探测词汇语义的审慎语言模型

论文标题

探测词汇语义的审慎语言模型

Probing Pretrained Language Models for Lexical Semantics

论文作者

Vulić, Ivan, Ponti, Edoardo Maria, Litschko, Robert, Glavaš, Goran, Korhonen, Anna

论文摘要

伯特（Bert）和罗伯塔（Roberta）等大型语言模型（LMS）的成功引发了人们对探测其表示形式的兴趣，以便公开他们隐式捕获的知识类型。

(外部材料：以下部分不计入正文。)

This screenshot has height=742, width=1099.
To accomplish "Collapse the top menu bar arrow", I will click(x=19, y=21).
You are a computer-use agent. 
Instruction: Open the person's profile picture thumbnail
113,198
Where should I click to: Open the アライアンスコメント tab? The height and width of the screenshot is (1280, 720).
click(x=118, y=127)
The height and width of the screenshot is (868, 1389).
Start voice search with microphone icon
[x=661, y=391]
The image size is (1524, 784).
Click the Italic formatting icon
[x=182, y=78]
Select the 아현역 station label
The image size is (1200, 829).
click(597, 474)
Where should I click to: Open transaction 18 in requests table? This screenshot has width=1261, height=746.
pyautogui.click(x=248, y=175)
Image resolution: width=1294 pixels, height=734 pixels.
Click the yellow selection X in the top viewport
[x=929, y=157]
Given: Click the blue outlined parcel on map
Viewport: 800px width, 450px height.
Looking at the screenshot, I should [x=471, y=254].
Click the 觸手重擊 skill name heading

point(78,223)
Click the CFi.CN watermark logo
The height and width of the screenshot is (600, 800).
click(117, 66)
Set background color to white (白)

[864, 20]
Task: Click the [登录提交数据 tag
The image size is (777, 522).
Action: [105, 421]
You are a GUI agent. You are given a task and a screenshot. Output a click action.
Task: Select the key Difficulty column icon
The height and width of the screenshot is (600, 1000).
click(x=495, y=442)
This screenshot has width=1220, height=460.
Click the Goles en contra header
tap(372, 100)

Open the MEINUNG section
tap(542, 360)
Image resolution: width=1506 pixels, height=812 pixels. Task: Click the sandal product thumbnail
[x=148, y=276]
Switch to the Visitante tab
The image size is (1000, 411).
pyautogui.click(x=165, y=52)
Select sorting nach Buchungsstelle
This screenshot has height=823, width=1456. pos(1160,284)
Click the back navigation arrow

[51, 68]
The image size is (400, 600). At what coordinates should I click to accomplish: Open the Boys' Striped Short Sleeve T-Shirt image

虽然先前的研究集中在形态句法，语义和世界知识上，但尚不清楚LMS在哪种程度上也从上下文中的单词中得出了词汇类型级知识。在这项工作中，我们对六种类型上多样的语言和五种不同的词汇任务进行了系统的经验分析，解决了以下问题：1）不同的词汇知识提取策略如何（单语言与多语言源LM，非语言源，外观上的副本与内部文化中的多语言源，编码，编码，包含特殊代码和层的特殊代表，以及层面特殊的avise avise avise everagrication tak a vermation tak everallive）？在任务和语言之间观察到的效果的一致性如何？ 2）词汇知识是否存储在几个参数中，还是散布在整个网络中？ 3）这些表示在词汇任务中如何反对传统的静态词向量？ 4）从独立训练的单语LM中出现的词汇信息是否显示出潜在的相似性？我们的主要结果表明了普遍存在的模式和最佳实践，但也表明了语言和任务之间的显着变化。此外，我们验证了较低变压器层具有更多类型级词汇知识的说法，但也表明该知识分布在多个层上。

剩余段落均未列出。